Question stupide. Comme s'ils pouvaient me répondre.
- Miaaouu !!
Je les ai caressés. Combien de temps est-ce que je n'avais pas vu un animal inoffensif venir auprès de moi ? Je ne sais plus... Mes yeux me piquèrent et une énorme boule dans ma gorge m'empêchait de respirer correctement... J'aurais voulu la faire partir d'un claquement de doigts.
- ANGELY !!!!!!!!
J'ai sursauté, et j'ai pris une inspiration pour chasser mes larmes, puis j'ai caressé une dernière fois les chatons qui ont ronronné, avant de rentrer dans cette maison.
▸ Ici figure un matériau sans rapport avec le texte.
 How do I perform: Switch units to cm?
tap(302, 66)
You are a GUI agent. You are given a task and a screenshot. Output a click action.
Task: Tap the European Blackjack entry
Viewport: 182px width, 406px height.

Le colonel Spark était en pyjama à la table ronde.
- Je t'ai ordonné de rester dans ta chambre !! Si tu veux t'entraîner, tu le feras dans ta chambre !!
- ... A vos ordres, mon colonel.
J'ai monté les marches et j'ai fermé la porte de ma chambre derrière moi avant de me jeter sur mon lit, et de fixer le plafond comme si j'étais capable de le détruire, pour regarder le ciel où le soleil commencerait à se lever.
- Quelle vie de merde, soufflais-je pour moi-même.
Heureusement que la directrice avait annulé mes cours de rattrapages avec elle ! D'ailleurs, je n'étais plus sûre de vouloir continuer le Programme. J'avais tant de mal à m'y habituer ! Moi, je me sentais bien sur un terrain miné... et les gens devaient me prendre pour une folle... pourtant j'avais passé des années à faire la guerre et c'était la seule chose qui me venait à l'esprit en repensant à mon enfance, je n'arrivais pas à me rappeler de ce que je faisais avant.
Est-ce que je jouais à la poupée comme les autres petites filles ? Est-ce que j'avais été heureuse comme me le montrait le souvenir qui m'était revenu lorsque je devais fêter mon anniversaire ? Avais-je des amis en dehors de Ken ? A quoi est-ce que je pensais ? Qu'est-ce qui me plaisait ?
J'avais tant de questions dont personne, pas même mes parents n'avaient voulu me répondre lorsque j'étais retournée dans cette maison si familière, mais pourtant si étrangère à mes yeux. Mes parents, tout comme le reste de la famille s'étaient montrés hostiles à mon égard, seul Anthony, mon petit-frère avait osé s'approcher de moi durant ces 2 mois, malgré les protestations des autres pour qu'il ne m'approche plus. Je ne l'avais jamais forcé à faire quoi que ce soit, c'était lui-même qui était venu à ma rencontre. Mais il n'avait jamais réussi à briser la glace qui me séparait de cette famille et... personne n'y arrivera... pas même moi.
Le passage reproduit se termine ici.